Durante mucho tiempo los colegios particulares más prestigiados, tanto laicos como religiosos, hispanohablantes y bilingües, han vivido de su prestigio creyendo que tenían la exclusividad de la buena educación a la que definían como «integral». Al promocionarla hacían mención a su oferta en valores, tecnología, dominio del inglés, apoyo psicológico, etc. Sin embargo, muchos padres y alumnos han estado insatisfechos con estos colegios, por sus tortuosos sistemas de admisión, cuotas de ingreso y extraordinarias, elevado número de alumnos por salón, rigidez de los profesores, falta de innovación, indiferencia frente a problemas sociales y emocionales de los alumnos, la escasa tolerancia a las imprevistas dificultades económicas familiares que impedían el pago oportuno de pensiones, y tantas cosas más. Pero al no tener al frente otras alternativas prestigiadas, tuvieron que conformarse con mantener en ellos a sus hijos.
Estos colegios, en lugar de detectar a tiempo y evaluar las razones de la creciente insatisfacción de los padres y alumnos, se durmieron sobre sus laureles hasta que de pronto se han asustado al descubrir que están perdiendo decenas de alumnos al año, que están migrando a otros colegios, especialmente los denominados preuniversitarios.

Esos colegios no tienen ofertas muy pomposas. Se limitan a ofrecer una metodología de estudio que les asegure a los alumnos el ingreso a la universidad. No pretenden publicitar la educación integral, valores, inglés, tutoría y demás. Eso se lo dejan a los colegios tradicionales. Simplemente ofrecen dar ventajas para el ansiado ingreso a la universidad, que se constituye en el logro más tangible que los padres esperan que sus hijos obtengan luego de egresar de la secundaria. En una época de creciente apremio económico y laboral, resulta decisiva la carrera y la universidad en la que estudiarán sus hijos.

La reacción de muchos de los colegios afectados ha sido la de atacar a los nuevos rivales, atribuyéndoles ser los portadores de un peligroso modelo de instrucción al estilo de las academias preuniversitarias, que no toma en cuenta la formación integral de los alumnos.

Además, acusan a sus propietarios de interesarse solamente en la rentabilidad económica del negocio escolar, de no contar con una plana docente de reputados educadores y de fomentar indiscriminadamente la creencia de que todos los alumnos de secundaria pueden ir a la universidad, ya que eso les permite llenar sus aulas con miles de postulantes.

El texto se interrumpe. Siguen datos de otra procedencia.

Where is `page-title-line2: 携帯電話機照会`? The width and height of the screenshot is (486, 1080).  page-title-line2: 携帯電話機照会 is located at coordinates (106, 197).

Sin embargo, esta crítica no les ayuda a detener la fuga de alumnos que pasan de los colegios tradicionales hacia los colegios preuniversitarios. Sus promotores aún no han entendido que si los padres retiran a sus hijos de un colegio para colocarlo en otro por razones distintas a la económica, es porque no están satisfechos con la educación. Si no, no los retirarían.

Parece que llegó la hora para que los colegios tradicionales, en lugar de atacar a los preuniversitarios, oferten algo que pueda superarlos. De lo contrario van a desgastar inútilmente municiones criticándolos como se hace con la televisión, pero sin hacer nada que revierta la migración de sus alumnos. Los colegios preuniversitarios han venido para quedarse, para apropiarse de un espacio del mercado educativo que estaba vacío. Lo mejor que se puede hacer es reconocerlos como una alternativa que las familias perciben como legítima, y diseñar ofertas suficientemente atractivas y poderosas como para retener a sus alumnos y eventualmente captar a muchos más.

¿Algunas pistas? Apostar por la genuina preocupación por los alumnos como personas, tanto en la dimensión pedagógica como en la psicológica y social, para lo cual se requiere contar con un equipo de educadores y psicólogos capaces de educar hacia la diversidad. Un clima escolar sano, agradable, sensible, innovador y estimulante, puede ser imbatible.